MINOR DESTRUCTIONS

Mark Kyungsoo Bias

This moment before the spectacle is over. A
whatever feeling gravitating towards the center.
What sense is there when the sky is roaring?
Tonight, the moon shadowed by a jet. Our hands
still on the table and, somewhere in the wide night,
something happens.

What is it that you want to know about this story?
About the season and its late accessories. The tear
refracting light until you are an endless summer.
Obscurities and the angular drift of incoming rain.
I believe I can make something of my life, make art.

Your blood-warm cheek, now warming my chest.
Am I being selfish when I ask you not to die?

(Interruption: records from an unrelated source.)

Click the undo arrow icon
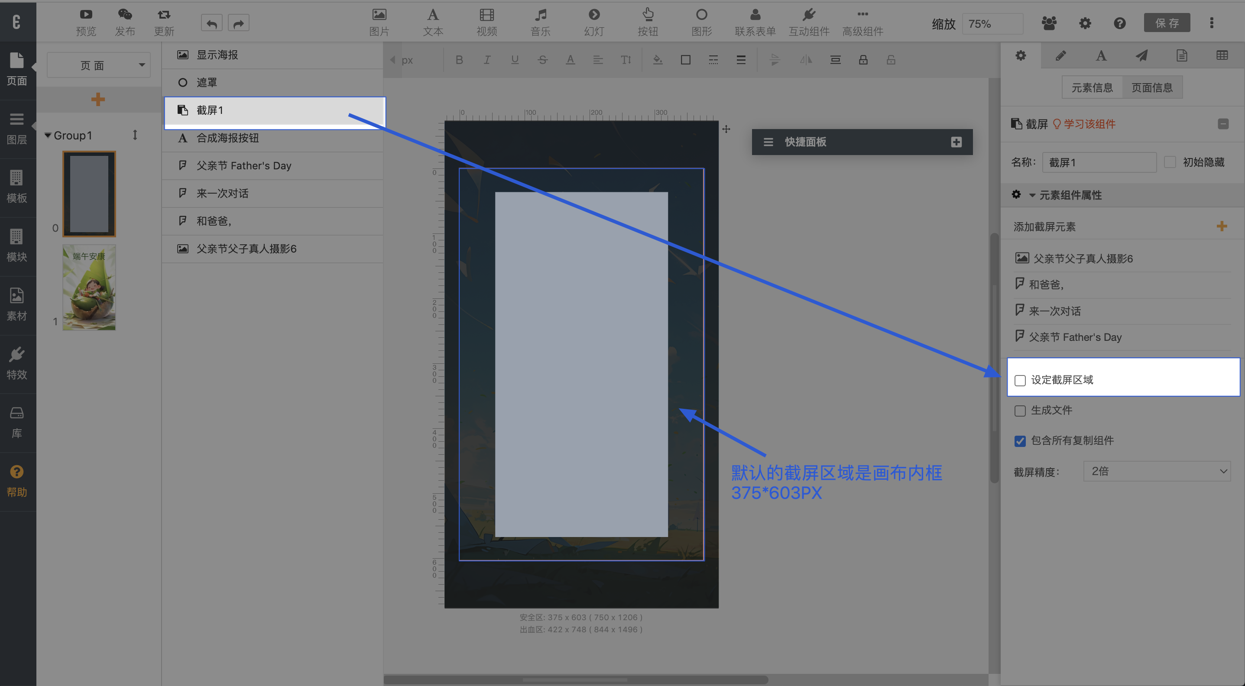The width and height of the screenshot is (1245, 686). click(212, 23)
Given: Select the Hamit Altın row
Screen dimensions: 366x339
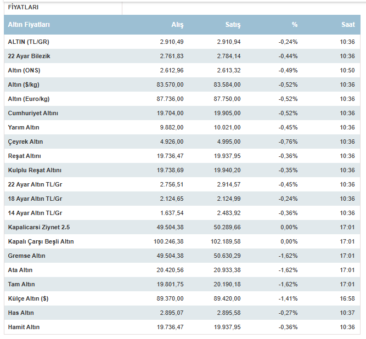Looking at the screenshot, I should [x=24, y=327].
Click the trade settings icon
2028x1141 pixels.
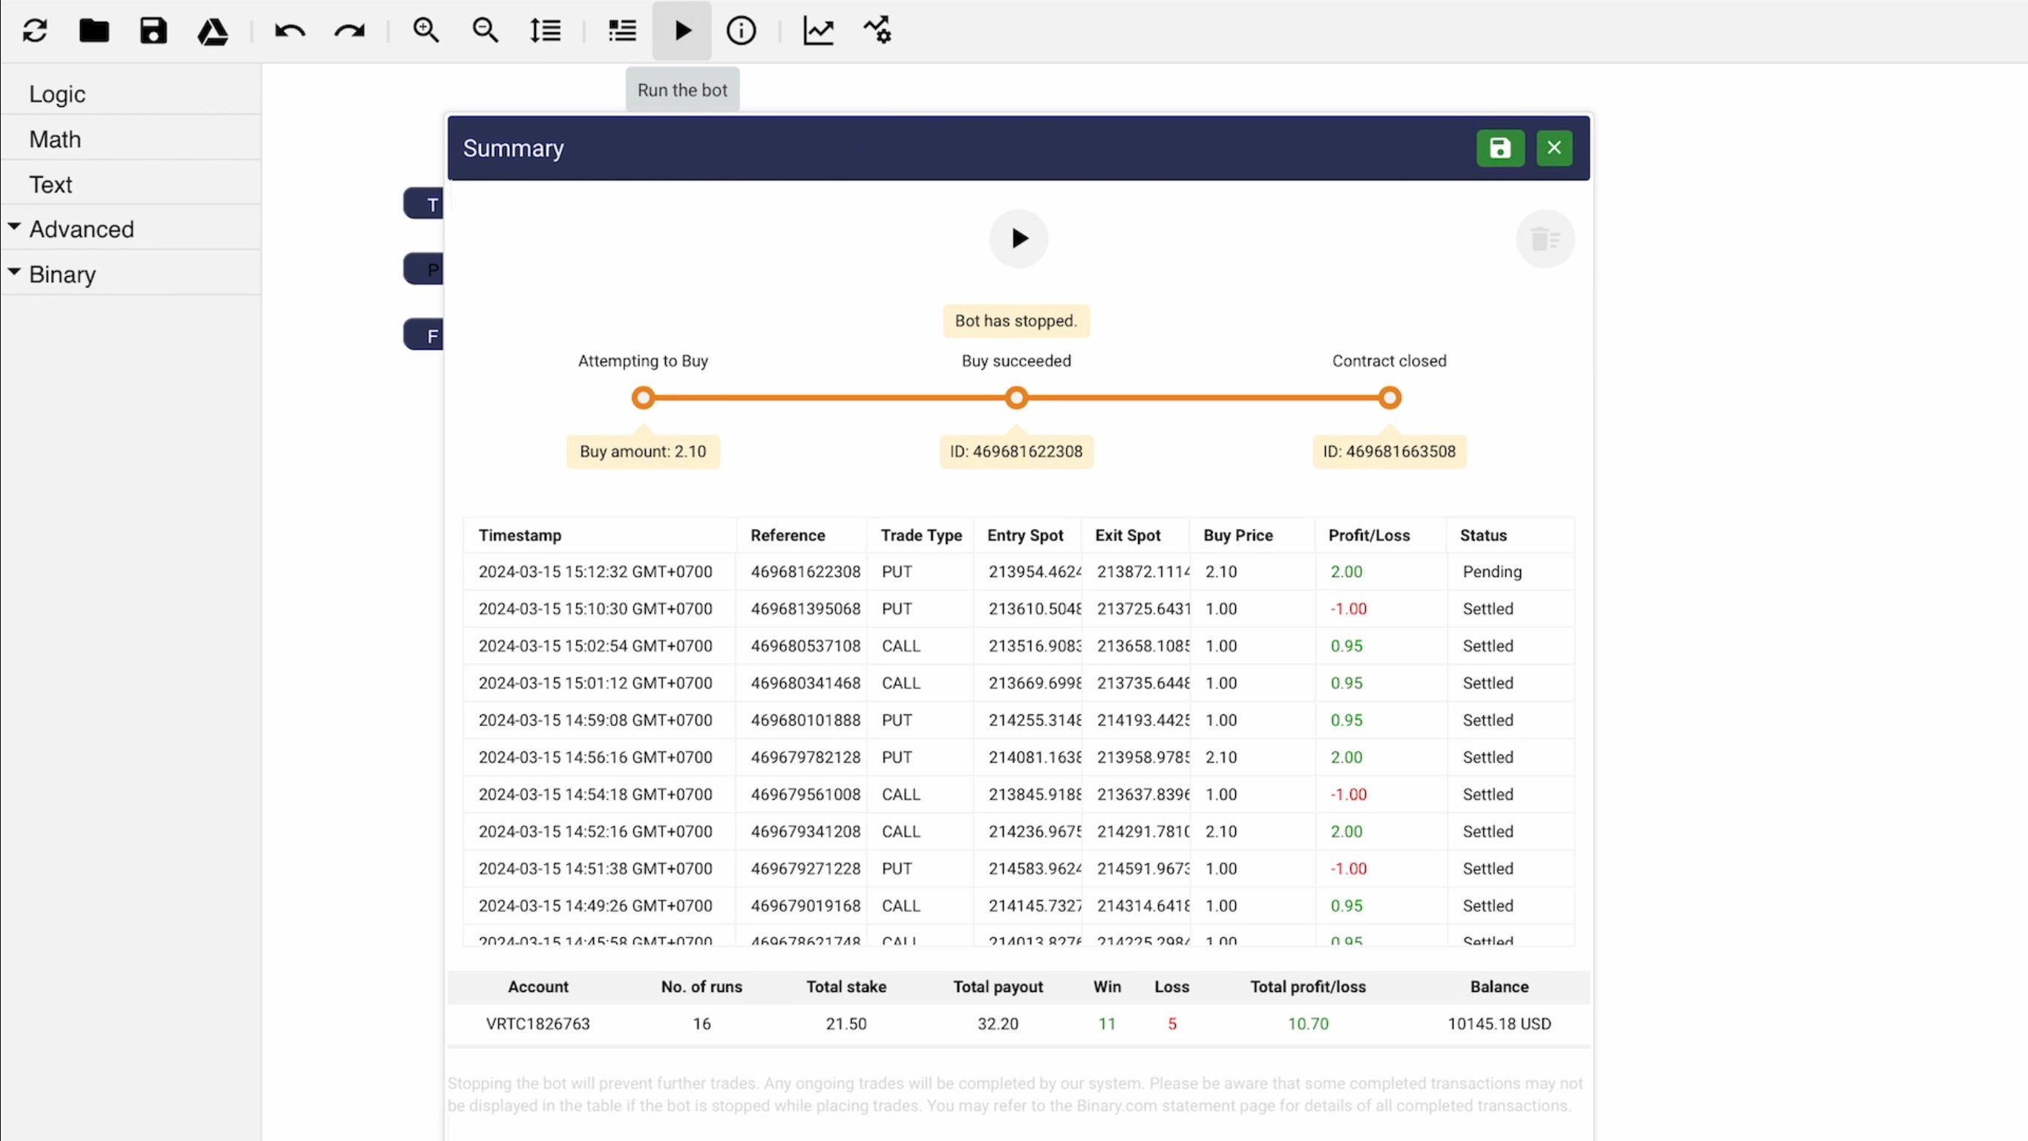pos(877,31)
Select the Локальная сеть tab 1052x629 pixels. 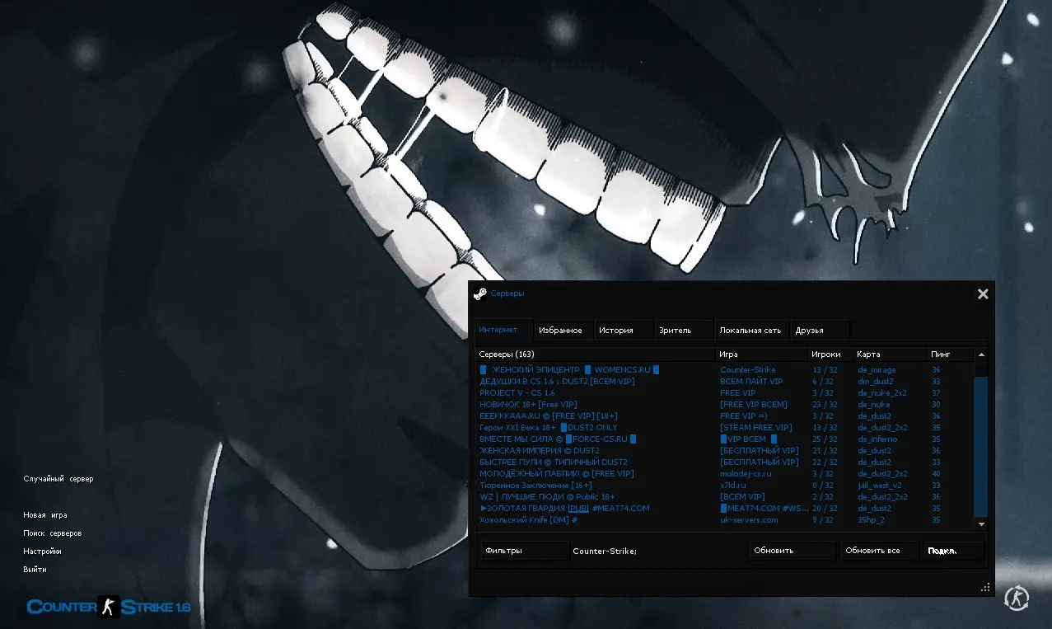tap(750, 331)
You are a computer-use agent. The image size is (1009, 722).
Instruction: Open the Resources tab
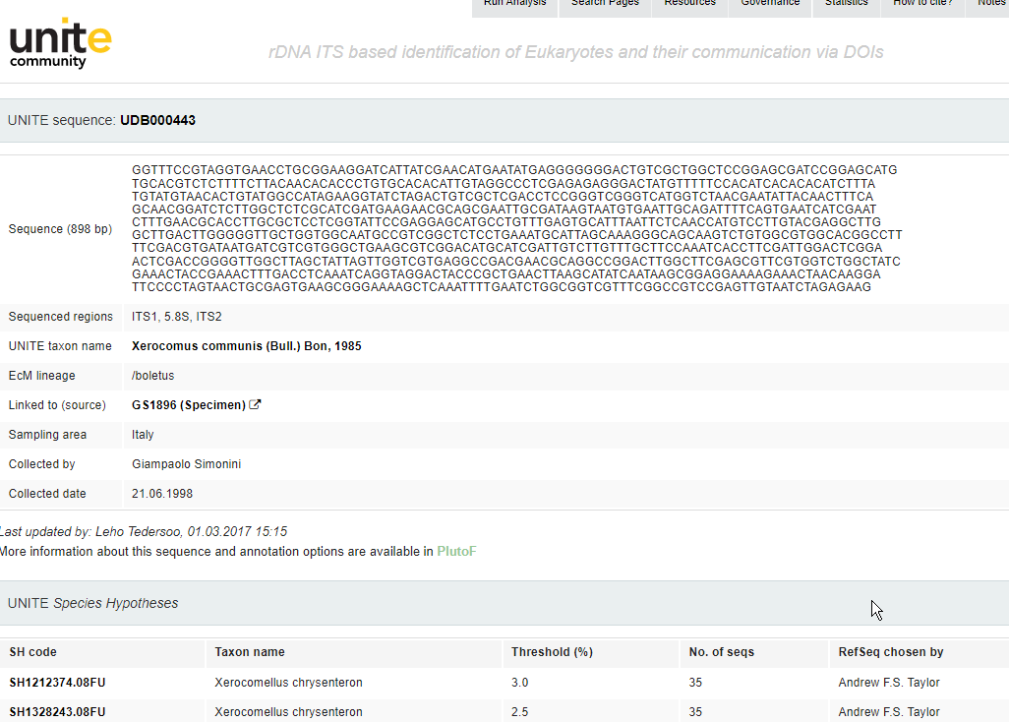(x=689, y=5)
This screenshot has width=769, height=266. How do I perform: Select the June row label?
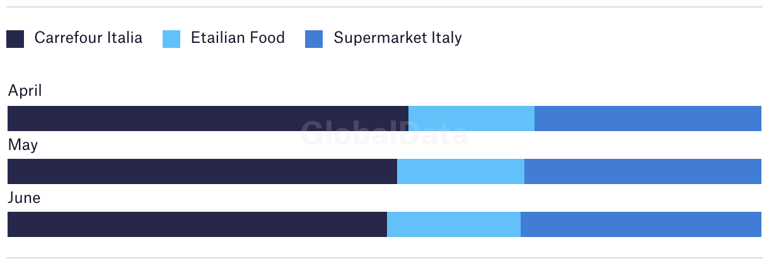(x=24, y=198)
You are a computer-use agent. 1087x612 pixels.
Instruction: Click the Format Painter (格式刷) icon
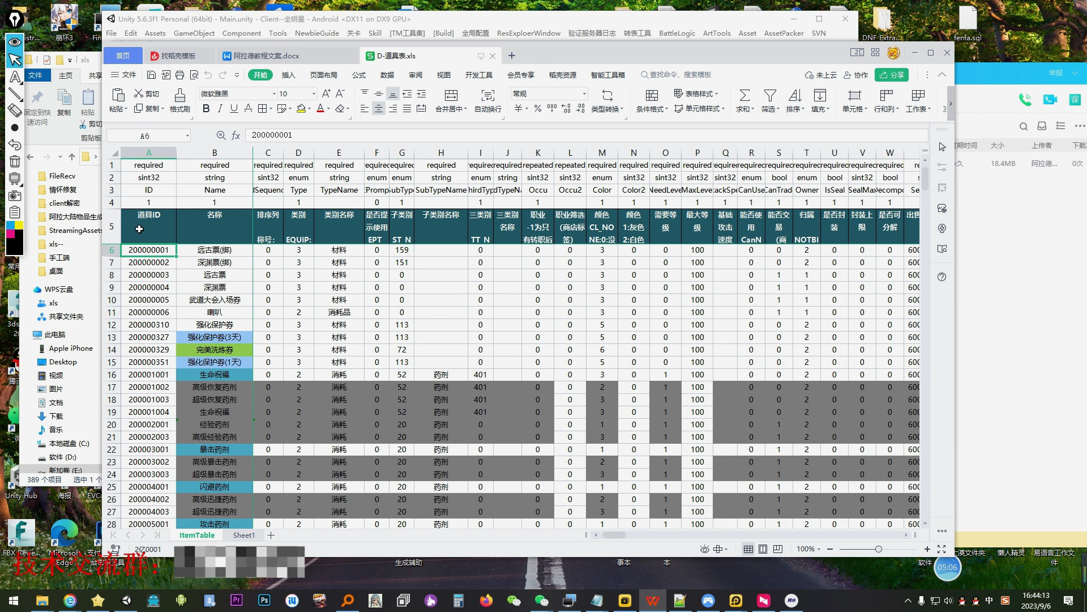coord(179,95)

Did
anyone tell us pain would be so ordinary? I
remember now, a time when I faced abstraction with
substance. Substances to allure another reason. Why
am I here? From this end of the poem, I’m asking
you to hold on.

Beyond the sky of loss, the jet is unarmed and
searching for the light strip. Beyond the fence of
living, the sky eats light and never feels full. Beyond
the fence of reason, I want to prove to you that I
lived and that we are living. Before the jet turns back
and crosses the moon once more. 

Step outside and the chemicals are always there. I
hallucinate your perfume and wish you back. But it’s
the old season again—where the pigeons are heavy
with ash and the door to morning is a mouth of
smoke.

Reading my grandfather’s notebooks, I’m trying to
know madness as a way of searching. Is any
destruction minor? In so many ways, I am useless,
but I took midnight and made it brave. At least the
banging outside could be anything: fireworks, a cat
knocking over a trashcan, a car crash.

There’s still so much left in the wreckage of
language. Not entirely erased: the ghost of an I.
When I miss you reveals a new doorway. O, name
without knowing, you made it.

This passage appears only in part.